Collected data:
+---+

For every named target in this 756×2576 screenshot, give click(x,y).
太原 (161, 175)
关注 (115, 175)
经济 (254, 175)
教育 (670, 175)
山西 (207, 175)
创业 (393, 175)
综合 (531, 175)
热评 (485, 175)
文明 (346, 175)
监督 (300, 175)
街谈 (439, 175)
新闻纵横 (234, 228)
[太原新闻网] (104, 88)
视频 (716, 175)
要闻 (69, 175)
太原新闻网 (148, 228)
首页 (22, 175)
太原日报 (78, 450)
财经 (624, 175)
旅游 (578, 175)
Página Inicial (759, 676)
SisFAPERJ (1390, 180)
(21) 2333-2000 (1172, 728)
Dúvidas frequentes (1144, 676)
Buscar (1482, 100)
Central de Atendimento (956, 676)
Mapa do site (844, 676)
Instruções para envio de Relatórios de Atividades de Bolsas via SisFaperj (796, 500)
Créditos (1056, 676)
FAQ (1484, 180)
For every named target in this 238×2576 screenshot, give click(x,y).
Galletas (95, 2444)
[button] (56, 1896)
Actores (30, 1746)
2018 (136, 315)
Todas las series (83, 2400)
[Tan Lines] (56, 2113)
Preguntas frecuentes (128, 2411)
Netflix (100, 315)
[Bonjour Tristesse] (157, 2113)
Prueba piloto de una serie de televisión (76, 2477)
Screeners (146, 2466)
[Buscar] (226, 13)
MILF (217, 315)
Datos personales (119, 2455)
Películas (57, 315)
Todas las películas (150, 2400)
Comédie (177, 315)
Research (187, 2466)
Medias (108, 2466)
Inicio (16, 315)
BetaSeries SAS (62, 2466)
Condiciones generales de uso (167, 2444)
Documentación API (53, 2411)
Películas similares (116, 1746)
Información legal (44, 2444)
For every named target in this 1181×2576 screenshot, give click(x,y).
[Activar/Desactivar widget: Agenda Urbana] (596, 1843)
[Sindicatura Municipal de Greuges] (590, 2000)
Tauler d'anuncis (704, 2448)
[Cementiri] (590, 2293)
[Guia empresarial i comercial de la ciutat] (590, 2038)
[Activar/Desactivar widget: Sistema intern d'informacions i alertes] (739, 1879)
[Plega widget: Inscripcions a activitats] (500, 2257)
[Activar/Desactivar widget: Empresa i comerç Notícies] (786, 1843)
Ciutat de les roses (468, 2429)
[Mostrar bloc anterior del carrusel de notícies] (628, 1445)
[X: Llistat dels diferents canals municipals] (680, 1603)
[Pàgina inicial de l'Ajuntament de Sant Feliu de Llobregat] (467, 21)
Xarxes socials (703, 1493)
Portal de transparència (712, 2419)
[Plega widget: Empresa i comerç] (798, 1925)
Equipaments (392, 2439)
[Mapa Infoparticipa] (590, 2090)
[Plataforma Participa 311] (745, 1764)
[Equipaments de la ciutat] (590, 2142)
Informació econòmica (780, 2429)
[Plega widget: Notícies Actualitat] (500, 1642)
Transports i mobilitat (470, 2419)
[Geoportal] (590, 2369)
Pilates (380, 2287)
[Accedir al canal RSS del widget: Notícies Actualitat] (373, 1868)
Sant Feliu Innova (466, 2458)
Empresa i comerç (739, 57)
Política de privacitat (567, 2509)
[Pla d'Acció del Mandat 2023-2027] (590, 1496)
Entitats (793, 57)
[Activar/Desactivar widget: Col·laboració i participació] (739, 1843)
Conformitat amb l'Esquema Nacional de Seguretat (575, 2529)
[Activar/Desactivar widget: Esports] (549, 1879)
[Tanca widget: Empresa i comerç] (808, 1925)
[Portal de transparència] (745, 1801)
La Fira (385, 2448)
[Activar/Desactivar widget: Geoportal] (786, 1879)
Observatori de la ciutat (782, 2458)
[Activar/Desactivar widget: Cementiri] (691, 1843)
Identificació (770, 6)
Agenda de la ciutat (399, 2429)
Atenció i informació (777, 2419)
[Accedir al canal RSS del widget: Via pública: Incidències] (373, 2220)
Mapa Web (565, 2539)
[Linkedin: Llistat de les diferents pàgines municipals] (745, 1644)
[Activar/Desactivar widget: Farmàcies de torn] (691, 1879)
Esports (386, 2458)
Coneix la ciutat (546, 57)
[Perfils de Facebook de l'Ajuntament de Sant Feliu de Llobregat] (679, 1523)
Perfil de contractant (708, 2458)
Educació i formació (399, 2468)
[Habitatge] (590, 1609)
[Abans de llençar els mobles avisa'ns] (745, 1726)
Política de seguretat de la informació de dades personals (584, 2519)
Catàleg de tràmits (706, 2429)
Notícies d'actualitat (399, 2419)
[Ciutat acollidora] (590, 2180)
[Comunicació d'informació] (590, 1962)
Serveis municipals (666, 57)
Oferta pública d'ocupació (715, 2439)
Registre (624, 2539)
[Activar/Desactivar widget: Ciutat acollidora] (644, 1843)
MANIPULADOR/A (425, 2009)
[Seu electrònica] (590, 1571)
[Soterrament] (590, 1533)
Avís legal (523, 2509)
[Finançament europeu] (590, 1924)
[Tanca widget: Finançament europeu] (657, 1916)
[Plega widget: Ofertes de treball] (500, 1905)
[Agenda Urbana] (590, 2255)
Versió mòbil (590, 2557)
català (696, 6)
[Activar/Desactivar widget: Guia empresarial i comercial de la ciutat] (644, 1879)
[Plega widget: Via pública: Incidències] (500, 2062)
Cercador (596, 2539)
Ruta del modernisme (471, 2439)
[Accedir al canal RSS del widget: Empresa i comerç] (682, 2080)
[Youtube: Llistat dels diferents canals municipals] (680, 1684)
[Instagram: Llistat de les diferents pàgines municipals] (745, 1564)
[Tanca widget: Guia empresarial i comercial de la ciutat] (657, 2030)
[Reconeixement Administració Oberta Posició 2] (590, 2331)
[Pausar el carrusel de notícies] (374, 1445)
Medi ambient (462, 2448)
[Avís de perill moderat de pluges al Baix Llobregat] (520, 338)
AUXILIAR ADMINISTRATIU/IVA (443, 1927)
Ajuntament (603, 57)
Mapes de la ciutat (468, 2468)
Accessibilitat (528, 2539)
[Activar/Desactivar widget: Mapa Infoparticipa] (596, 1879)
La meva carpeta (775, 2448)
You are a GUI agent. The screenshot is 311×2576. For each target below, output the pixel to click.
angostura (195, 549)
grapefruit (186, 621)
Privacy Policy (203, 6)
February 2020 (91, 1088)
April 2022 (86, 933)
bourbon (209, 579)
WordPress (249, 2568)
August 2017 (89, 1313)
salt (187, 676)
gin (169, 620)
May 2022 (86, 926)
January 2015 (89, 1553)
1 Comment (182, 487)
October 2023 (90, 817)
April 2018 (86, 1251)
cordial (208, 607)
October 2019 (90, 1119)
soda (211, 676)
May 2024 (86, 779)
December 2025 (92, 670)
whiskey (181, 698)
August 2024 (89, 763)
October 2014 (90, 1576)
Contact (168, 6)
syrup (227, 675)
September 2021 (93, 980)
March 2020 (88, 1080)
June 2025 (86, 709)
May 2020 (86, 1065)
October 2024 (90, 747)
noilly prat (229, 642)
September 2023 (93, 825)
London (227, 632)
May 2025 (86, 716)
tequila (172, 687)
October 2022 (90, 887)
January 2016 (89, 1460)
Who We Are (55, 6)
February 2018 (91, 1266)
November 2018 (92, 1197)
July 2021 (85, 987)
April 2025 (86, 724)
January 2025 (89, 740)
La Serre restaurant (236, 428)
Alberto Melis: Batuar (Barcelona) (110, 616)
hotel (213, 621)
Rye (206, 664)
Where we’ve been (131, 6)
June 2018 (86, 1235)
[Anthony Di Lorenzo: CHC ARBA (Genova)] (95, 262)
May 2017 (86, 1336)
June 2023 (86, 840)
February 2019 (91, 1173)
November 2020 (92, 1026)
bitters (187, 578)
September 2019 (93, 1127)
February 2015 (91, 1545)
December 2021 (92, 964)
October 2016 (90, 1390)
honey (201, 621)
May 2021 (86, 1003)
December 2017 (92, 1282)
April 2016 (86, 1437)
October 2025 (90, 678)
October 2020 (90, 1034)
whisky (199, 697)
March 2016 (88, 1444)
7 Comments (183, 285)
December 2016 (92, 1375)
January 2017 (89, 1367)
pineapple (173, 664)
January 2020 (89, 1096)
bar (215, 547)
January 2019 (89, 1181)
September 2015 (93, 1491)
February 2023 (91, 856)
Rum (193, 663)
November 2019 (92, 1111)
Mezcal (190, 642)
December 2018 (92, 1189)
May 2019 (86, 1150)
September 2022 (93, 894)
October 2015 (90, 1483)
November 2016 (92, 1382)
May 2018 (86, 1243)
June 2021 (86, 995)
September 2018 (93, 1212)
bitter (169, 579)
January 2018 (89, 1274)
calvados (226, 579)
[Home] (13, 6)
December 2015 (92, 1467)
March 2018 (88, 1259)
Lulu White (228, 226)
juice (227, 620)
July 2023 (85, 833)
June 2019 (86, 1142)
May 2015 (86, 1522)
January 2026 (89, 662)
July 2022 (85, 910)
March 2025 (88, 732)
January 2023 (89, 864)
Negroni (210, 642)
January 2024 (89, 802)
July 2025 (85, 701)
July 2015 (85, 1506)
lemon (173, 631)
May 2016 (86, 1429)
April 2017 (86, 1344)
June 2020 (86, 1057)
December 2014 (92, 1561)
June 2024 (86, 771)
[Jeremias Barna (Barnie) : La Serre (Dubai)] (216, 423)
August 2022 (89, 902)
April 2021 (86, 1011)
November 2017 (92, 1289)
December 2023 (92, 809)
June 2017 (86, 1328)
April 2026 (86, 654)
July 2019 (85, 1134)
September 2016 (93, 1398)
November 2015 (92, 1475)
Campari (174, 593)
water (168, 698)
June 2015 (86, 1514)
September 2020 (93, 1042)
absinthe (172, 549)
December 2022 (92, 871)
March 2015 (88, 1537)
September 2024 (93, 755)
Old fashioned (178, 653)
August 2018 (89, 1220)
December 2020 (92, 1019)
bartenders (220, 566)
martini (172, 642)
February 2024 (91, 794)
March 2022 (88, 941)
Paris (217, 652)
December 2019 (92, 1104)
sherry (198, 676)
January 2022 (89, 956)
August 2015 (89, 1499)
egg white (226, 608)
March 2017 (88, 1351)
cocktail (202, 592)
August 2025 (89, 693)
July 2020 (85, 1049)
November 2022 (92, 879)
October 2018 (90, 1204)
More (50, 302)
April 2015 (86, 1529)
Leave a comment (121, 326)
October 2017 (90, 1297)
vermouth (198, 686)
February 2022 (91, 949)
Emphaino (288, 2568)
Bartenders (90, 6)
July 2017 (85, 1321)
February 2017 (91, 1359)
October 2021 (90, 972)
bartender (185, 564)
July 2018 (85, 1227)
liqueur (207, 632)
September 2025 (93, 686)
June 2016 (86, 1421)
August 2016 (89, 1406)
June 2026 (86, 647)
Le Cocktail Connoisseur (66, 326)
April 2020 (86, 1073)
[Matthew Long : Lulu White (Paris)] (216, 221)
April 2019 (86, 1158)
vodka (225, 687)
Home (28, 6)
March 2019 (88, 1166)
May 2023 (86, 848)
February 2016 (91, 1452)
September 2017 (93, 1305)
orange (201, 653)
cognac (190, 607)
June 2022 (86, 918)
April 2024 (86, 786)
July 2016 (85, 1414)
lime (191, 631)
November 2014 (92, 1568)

+---+

WHAT YOU SHOULD DO:
In the records above, find the line with "[Accedir al canal RSS del widget: Notícies"; write out exactly that line and each one after it, stopping after the line with "[Activar/Desactivar widget: Guia".

SOLVED PROBLEM:
[Accedir al canal RSS del widget: Notícies Actualitat] (373, 1868)
Sant Feliu Innova (466, 2458)
Empresa i comerç (739, 57)
Política de privacitat (567, 2509)
[Pla d'Acció del Mandat 2023-2027] (590, 1496)
Entitats (793, 57)
[Activar/Desactivar widget: Col·laboració i participació] (739, 1843)
Conformitat amb l'Esquema Nacional de Seguretat (575, 2529)
[Activar/Desactivar widget: Esports] (549, 1879)
[Tanca widget: Empresa i comerç] (808, 1925)
[Portal de transparència] (745, 1801)
La Fira (385, 2448)
[Activar/Desactivar widget: Geoportal] (786, 1879)
Observatori de la ciutat (782, 2458)
[Activar/Desactivar widget: Cementiri] (691, 1843)
Identificació (770, 6)
Agenda de la ciutat (399, 2429)
Atenció i informació (777, 2419)
[Accedir al canal RSS del widget: Via pública: Incidències] (373, 2220)
Mapa Web (565, 2539)
[Linkedin: Llistat de les diferents pàgines municipals] (745, 1644)
[Activar/Desactivar widget: Farmàcies de torn] (691, 1879)
Esports (386, 2458)
Coneix la ciutat (546, 57)
[Perfils de Facebook de l'Ajuntament de Sant Feliu de Llobregat] (679, 1523)
Perfil de contractant (708, 2458)
Educació i formació (399, 2468)
[Habitatge] (590, 1609)
[Abans de llençar els mobles avisa'ns] (745, 1726)
Política de seguretat de la informació de dades personals (584, 2519)
Catàleg de tràmits (706, 2429)
Notícies d'actualitat (399, 2419)
[Ciutat acollidora] (590, 2180)
[Comunicació d'informació] (590, 1962)
Serveis municipals (666, 57)
Oferta pública d'ocupació (715, 2439)
Registre (624, 2539)
[Activar/Desactivar widget: Ciutat acollidora] (644, 1843)
MANIPULADOR/A (425, 2009)
[Seu electrònica] (590, 1571)
[Soterrament] (590, 1533)
Avís legal (523, 2509)
[Finançament europeu] (590, 1924)
[Tanca widget: Finançament europeu] (657, 1916)
[Plega widget: Ofertes de treball] (500, 1905)
[Agenda Urbana] (590, 2255)
Versió mòbil (590, 2557)
català (696, 6)
[Activar/Desactivar widget: Guia empresarial i comercial de la ciutat] (644, 1879)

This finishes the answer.